◆ Task statement ◆
A faithful, complete copy of the entries is the sole expected answer.

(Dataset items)
*-*-*
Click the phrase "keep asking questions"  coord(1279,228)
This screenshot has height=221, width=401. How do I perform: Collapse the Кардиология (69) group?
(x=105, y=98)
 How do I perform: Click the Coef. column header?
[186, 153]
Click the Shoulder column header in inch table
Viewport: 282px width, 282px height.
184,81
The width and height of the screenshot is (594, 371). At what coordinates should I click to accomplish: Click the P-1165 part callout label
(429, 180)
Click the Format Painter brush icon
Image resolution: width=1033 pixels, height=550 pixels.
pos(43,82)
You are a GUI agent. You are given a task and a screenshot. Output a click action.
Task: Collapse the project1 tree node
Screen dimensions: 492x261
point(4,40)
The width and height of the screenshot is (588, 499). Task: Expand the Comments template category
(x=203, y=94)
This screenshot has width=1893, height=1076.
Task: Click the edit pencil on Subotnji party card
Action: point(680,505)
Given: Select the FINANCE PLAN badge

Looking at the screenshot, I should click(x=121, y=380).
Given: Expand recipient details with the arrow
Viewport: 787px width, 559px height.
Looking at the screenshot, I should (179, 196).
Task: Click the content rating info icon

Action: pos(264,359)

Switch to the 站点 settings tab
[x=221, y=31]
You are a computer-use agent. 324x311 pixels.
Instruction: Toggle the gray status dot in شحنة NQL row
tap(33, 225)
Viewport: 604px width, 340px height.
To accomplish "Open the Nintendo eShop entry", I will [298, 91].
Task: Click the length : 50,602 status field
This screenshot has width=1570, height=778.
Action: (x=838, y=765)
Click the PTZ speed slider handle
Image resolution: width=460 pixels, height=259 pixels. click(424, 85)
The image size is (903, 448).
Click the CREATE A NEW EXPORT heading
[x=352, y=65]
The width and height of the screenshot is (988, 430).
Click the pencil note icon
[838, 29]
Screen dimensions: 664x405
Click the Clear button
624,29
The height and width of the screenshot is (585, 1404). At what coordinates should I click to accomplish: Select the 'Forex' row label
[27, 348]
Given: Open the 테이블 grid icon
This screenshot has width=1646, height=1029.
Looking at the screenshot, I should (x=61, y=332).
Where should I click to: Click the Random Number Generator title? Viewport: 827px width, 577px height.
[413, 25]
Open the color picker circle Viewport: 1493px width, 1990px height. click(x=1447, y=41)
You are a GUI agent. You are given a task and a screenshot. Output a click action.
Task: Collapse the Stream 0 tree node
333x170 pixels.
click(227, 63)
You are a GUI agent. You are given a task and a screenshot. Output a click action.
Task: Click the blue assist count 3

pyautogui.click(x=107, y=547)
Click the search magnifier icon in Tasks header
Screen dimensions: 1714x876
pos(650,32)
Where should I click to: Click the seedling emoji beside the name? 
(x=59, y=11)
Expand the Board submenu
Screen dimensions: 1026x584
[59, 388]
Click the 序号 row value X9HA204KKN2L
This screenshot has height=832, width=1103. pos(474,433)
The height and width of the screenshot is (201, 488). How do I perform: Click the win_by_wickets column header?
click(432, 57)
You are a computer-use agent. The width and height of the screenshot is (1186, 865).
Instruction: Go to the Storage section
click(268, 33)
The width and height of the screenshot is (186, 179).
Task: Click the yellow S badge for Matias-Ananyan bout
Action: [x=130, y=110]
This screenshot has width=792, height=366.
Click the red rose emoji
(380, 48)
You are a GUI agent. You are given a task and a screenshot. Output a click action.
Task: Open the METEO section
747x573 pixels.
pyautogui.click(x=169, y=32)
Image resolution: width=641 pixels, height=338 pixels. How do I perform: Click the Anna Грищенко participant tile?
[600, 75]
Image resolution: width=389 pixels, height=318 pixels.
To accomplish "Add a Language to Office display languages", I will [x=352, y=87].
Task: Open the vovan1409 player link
*-*-*
◆ Task solution ◆
Click the phrase "keep asking questions"  coord(1279,228)
This screenshot has height=221, width=401. How do I perform: Collapse the Кардиология (69) group?
(x=105, y=98)
 How do I perform: Click the Coef. column header?
[186, 153]
Click the Shoulder column header in inch table
Viewport: 282px width, 282px height.
184,81
The width and height of the screenshot is (594, 371). At what coordinates should I click to accomplish: Click the P-1165 part callout label
(429, 180)
Click the Format Painter brush icon
Image resolution: width=1033 pixels, height=550 pixels.
pos(43,82)
You are a GUI agent. You are given a task and a screenshot. Output a click action.
Task: Collapse the project1 tree node
Screen dimensions: 492x261
point(4,40)
The width and height of the screenshot is (588, 499). Task: Expand the Comments template category
(x=203, y=94)
This screenshot has width=1893, height=1076.
Task: Click the edit pencil on Subotnji party card
Action: point(680,505)
Given: Select the FINANCE PLAN badge

Looking at the screenshot, I should click(x=121, y=380).
Given: Expand recipient details with the arrow
Viewport: 787px width, 559px height.
Looking at the screenshot, I should (179, 196).
Task: Click the content rating info icon

Action: pos(264,359)

Switch to the 站点 settings tab
[x=221, y=31]
You are a computer-use agent. 324x311 pixels.
Instruction: Toggle the gray status dot in شحنة NQL row
tap(33, 225)
Viewport: 604px width, 340px height.
To accomplish "Open the Nintendo eShop entry", I will [298, 91].
Task: Click the length : 50,602 status field
This screenshot has width=1570, height=778.
Action: (x=838, y=765)
Click the PTZ speed slider handle
Image resolution: width=460 pixels, height=259 pixels. click(424, 85)
The image size is (903, 448).
Click the CREATE A NEW EXPORT heading
[x=352, y=65]
The width and height of the screenshot is (988, 430).
Click the pencil note icon
[838, 29]
Screen dimensions: 664x405
Click the Clear button
624,29
The height and width of the screenshot is (585, 1404). At what coordinates should I click to accomplish: Select the 'Forex' row label
[27, 348]
Given: Open the 테이블 grid icon
This screenshot has width=1646, height=1029.
Looking at the screenshot, I should (x=61, y=332).
Where should I click to: Click the Random Number Generator title? Viewport: 827px width, 577px height.
[413, 25]
Open the color picker circle Viewport: 1493px width, 1990px height. click(x=1447, y=41)
You are a GUI agent. You are given a task and a screenshot. Output a click action.
Task: Collapse the Stream 0 tree node
333x170 pixels.
click(227, 63)
You are a GUI agent. You are given a task and a screenshot. Output a click action.
Task: Click the blue assist count 3

pyautogui.click(x=107, y=547)
Click the search magnifier icon in Tasks header
Screen dimensions: 1714x876
pos(650,32)
Where should I click to: Click the seedling emoji beside the name? 
(x=59, y=11)
Expand the Board submenu
Screen dimensions: 1026x584
[59, 388]
Click the 序号 row value X9HA204KKN2L
This screenshot has height=832, width=1103. pos(474,433)
The height and width of the screenshot is (201, 488). How do I perform: Click the win_by_wickets column header?
click(432, 57)
You are a computer-use agent. The width and height of the screenshot is (1186, 865).
Instruction: Go to the Storage section
click(268, 33)
The width and height of the screenshot is (186, 179).
Task: Click the yellow S badge for Matias-Ananyan bout
Action: [x=130, y=110]
This screenshot has width=792, height=366.
Click the red rose emoji
(380, 48)
You are a GUI agent. You are given a task and a screenshot. Output a click action.
Task: Open the METEO section
747x573 pixels.
pyautogui.click(x=169, y=32)
Image resolution: width=641 pixels, height=338 pixels. How do I perform: Click the Anna Грищенко participant tile?
[600, 75]
Image resolution: width=389 pixels, height=318 pixels.
To accomplish "Add a Language to Office display languages", I will [x=352, y=87].
Task: Open the vovan1409 player link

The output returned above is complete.